The expected output is each line in the data below that includes the string "Team".

BEGIN Data to examine

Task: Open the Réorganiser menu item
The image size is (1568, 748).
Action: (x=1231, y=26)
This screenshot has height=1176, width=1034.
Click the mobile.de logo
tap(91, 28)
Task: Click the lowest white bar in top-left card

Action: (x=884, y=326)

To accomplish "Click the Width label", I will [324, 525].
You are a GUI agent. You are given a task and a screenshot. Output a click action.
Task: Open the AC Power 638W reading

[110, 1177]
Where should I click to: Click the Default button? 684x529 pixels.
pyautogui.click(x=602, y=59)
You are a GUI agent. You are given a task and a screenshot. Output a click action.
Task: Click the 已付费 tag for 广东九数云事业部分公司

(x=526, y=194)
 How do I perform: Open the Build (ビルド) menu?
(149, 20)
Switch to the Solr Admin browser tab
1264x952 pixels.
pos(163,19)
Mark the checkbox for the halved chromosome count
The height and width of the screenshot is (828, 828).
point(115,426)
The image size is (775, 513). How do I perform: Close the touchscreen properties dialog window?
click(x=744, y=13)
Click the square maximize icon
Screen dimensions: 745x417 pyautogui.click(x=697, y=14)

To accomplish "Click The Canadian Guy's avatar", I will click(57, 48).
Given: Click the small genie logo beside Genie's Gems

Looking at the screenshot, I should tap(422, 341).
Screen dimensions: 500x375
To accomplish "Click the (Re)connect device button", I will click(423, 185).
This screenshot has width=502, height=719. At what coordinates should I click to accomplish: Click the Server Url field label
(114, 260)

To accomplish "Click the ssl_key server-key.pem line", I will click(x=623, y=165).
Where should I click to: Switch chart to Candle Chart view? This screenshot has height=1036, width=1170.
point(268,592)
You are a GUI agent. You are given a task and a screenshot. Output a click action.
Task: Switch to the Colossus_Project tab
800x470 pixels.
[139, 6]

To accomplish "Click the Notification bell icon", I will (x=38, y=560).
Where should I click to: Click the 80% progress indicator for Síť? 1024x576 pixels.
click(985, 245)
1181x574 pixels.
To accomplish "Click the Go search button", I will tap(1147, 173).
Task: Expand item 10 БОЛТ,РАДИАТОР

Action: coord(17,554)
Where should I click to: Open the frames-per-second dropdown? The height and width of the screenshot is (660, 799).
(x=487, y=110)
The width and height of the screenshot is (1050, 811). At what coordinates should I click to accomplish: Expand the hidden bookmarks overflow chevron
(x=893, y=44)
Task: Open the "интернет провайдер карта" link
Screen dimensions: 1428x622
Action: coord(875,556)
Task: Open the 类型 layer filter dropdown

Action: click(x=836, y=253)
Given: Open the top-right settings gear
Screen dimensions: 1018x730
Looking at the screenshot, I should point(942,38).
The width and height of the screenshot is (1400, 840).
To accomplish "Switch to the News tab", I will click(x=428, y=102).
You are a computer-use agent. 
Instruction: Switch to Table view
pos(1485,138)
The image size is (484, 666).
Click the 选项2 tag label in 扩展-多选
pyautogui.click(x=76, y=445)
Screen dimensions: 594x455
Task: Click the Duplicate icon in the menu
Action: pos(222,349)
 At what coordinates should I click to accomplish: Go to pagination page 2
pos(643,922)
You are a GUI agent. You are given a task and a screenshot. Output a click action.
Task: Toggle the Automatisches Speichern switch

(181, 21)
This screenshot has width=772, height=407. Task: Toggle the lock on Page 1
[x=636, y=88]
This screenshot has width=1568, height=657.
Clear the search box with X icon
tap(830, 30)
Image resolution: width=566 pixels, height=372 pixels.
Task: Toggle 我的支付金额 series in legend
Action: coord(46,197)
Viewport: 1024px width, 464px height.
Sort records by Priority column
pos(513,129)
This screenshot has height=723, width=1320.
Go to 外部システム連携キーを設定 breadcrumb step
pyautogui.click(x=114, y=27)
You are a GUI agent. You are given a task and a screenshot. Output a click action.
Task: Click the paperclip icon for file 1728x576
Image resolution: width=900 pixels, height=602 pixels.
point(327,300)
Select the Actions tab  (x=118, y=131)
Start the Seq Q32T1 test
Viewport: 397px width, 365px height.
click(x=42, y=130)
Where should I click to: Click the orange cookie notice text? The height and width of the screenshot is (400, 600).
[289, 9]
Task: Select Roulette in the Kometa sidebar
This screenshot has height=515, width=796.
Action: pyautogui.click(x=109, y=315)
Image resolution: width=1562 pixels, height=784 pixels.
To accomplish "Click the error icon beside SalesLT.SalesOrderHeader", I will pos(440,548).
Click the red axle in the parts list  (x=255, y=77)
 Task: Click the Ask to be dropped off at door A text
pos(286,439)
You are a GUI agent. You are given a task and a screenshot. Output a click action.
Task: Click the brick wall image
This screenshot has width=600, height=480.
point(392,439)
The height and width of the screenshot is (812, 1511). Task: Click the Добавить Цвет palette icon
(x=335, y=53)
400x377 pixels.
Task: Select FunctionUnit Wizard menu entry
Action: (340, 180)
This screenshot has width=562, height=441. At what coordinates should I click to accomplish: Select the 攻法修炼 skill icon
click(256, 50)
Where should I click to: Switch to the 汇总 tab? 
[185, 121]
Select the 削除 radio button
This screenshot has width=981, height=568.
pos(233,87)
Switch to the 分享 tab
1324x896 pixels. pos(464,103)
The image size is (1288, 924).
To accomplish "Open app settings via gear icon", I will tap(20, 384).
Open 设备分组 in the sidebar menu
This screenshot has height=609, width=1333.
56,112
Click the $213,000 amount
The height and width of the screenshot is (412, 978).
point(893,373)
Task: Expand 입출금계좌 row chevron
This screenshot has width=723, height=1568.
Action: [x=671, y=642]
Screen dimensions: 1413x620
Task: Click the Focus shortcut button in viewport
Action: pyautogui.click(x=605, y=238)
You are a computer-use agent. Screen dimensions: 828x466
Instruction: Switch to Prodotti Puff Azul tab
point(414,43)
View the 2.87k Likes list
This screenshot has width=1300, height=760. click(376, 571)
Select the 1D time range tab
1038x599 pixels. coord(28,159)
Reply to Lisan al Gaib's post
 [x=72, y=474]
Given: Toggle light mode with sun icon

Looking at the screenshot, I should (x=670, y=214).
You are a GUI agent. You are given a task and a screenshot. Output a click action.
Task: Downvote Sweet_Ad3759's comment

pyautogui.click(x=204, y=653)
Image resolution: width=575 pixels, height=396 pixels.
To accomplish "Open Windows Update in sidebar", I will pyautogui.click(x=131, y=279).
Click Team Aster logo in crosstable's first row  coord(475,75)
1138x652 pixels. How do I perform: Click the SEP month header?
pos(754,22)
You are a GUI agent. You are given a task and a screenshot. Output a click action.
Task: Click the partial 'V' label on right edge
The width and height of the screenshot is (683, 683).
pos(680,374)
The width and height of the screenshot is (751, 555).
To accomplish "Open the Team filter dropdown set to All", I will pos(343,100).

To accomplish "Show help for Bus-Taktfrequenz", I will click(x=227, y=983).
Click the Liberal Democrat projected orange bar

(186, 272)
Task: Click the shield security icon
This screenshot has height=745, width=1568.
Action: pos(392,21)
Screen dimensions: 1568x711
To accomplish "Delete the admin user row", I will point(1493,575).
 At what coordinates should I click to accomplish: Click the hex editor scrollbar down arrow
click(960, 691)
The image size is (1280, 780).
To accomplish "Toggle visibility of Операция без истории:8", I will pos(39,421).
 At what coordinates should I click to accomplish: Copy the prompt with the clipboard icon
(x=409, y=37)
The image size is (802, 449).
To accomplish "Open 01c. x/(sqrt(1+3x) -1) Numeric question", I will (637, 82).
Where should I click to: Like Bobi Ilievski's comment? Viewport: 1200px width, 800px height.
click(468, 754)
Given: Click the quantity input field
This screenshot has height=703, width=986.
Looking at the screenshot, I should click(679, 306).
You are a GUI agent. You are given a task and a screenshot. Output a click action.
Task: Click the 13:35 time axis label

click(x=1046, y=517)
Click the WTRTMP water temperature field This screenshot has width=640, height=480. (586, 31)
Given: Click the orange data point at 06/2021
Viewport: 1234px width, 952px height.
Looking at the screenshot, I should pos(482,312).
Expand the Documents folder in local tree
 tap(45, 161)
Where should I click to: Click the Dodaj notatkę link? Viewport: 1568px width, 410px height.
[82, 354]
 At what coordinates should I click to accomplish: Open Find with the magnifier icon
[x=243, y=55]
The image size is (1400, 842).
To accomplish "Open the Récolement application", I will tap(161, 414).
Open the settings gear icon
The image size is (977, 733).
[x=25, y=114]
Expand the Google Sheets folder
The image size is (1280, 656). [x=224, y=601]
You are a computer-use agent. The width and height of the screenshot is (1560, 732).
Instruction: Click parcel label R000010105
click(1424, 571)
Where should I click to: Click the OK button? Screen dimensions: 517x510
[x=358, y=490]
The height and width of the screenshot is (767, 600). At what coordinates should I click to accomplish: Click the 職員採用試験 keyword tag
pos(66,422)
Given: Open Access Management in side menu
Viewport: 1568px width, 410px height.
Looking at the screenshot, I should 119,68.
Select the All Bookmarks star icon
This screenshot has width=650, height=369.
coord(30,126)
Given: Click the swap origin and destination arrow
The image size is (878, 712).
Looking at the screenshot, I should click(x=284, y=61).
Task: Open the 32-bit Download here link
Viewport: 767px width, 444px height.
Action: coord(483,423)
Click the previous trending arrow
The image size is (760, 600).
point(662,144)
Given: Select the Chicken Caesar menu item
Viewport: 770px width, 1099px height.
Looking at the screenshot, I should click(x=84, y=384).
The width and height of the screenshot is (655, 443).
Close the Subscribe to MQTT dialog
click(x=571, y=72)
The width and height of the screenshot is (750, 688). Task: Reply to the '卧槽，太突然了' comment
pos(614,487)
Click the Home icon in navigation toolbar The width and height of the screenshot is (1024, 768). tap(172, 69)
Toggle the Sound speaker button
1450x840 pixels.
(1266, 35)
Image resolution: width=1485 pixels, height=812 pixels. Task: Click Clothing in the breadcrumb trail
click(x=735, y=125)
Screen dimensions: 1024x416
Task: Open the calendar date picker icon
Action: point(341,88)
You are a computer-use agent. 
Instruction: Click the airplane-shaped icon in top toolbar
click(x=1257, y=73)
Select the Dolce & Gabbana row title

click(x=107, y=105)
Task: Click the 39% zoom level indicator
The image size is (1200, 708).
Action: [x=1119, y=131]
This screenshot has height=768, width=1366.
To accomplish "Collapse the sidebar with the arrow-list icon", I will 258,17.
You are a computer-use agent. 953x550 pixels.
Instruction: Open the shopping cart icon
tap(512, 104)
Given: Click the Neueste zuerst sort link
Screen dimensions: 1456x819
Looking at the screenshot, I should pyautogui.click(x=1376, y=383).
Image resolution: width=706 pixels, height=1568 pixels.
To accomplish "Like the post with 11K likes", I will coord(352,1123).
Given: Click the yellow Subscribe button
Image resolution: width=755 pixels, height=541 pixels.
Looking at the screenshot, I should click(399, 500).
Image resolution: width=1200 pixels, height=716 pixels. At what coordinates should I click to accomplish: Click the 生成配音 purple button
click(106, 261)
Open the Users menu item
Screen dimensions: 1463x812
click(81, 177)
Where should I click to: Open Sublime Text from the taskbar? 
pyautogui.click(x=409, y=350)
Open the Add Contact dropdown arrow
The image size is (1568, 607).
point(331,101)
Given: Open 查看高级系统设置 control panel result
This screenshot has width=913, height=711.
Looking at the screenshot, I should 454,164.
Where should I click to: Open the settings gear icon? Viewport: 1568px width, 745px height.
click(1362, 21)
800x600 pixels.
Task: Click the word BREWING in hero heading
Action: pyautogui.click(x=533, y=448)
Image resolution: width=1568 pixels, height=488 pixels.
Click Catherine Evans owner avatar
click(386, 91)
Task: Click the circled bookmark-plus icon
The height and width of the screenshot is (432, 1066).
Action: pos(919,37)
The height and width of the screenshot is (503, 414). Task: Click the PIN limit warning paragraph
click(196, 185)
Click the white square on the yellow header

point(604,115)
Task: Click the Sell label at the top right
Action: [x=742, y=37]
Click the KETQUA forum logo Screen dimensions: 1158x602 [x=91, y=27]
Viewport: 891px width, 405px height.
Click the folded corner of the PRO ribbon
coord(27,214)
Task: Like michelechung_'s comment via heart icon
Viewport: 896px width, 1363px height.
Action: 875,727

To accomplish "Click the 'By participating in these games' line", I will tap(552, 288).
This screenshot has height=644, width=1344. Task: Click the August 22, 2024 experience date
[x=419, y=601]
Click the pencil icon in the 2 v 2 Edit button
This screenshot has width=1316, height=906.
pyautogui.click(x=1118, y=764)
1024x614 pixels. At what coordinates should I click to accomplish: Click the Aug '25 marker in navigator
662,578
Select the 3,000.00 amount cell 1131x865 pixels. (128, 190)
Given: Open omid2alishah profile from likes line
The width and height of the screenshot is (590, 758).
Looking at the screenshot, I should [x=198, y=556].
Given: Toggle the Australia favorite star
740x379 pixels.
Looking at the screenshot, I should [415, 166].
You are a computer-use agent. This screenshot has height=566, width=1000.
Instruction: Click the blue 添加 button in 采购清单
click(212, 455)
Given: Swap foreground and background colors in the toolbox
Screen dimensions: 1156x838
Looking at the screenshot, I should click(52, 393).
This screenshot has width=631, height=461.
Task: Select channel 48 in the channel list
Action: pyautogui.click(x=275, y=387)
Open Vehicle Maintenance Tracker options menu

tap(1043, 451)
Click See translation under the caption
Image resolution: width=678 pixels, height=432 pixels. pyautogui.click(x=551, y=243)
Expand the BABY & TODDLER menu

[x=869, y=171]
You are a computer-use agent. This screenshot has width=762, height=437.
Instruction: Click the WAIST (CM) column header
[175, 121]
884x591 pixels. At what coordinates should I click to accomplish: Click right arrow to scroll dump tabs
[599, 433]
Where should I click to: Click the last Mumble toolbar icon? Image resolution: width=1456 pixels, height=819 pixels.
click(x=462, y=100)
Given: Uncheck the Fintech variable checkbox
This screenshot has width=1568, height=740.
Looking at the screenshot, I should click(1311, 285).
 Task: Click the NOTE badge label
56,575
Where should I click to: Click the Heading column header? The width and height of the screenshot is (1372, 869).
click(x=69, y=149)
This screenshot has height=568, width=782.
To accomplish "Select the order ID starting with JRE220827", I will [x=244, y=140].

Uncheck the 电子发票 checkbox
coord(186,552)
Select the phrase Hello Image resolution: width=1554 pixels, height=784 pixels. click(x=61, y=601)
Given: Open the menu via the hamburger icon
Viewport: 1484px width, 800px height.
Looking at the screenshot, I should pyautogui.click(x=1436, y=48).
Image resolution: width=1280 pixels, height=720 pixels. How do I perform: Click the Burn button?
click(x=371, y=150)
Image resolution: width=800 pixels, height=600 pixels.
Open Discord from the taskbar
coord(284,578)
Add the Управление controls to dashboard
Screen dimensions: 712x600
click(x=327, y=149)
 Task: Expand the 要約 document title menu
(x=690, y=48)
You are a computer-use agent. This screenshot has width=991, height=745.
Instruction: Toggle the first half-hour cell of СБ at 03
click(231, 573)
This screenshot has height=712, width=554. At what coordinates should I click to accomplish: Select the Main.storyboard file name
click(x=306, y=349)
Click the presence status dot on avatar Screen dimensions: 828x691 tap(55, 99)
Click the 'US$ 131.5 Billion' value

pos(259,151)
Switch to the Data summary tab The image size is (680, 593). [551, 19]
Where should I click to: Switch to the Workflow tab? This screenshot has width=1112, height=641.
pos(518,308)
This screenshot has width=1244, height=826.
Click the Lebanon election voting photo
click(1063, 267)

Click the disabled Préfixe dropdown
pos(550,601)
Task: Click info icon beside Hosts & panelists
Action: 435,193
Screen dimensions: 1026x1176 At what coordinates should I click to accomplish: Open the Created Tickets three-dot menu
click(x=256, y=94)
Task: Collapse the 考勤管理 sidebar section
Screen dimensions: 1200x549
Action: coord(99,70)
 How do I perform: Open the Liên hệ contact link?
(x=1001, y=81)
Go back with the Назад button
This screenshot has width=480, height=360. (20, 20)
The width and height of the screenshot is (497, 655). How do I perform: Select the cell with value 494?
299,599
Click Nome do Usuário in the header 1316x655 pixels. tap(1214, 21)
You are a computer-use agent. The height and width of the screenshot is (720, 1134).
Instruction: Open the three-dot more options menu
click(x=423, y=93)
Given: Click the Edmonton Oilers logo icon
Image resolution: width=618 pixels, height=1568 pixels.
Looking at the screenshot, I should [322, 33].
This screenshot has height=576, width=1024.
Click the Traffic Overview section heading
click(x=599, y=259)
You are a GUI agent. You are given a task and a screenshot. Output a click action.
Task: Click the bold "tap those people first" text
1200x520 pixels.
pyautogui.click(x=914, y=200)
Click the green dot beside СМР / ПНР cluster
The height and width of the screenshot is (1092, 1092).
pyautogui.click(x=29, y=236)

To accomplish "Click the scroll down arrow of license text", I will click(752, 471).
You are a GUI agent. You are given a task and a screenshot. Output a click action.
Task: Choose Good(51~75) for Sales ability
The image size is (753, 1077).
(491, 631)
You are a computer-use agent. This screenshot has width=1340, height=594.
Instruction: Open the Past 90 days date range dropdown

END Data to examine

### Answer to the exercise
Click Team Aster logo in crosstable's first row  coord(475,75)
To accomplish "Open the Team filter dropdown set to All", I will pos(343,100).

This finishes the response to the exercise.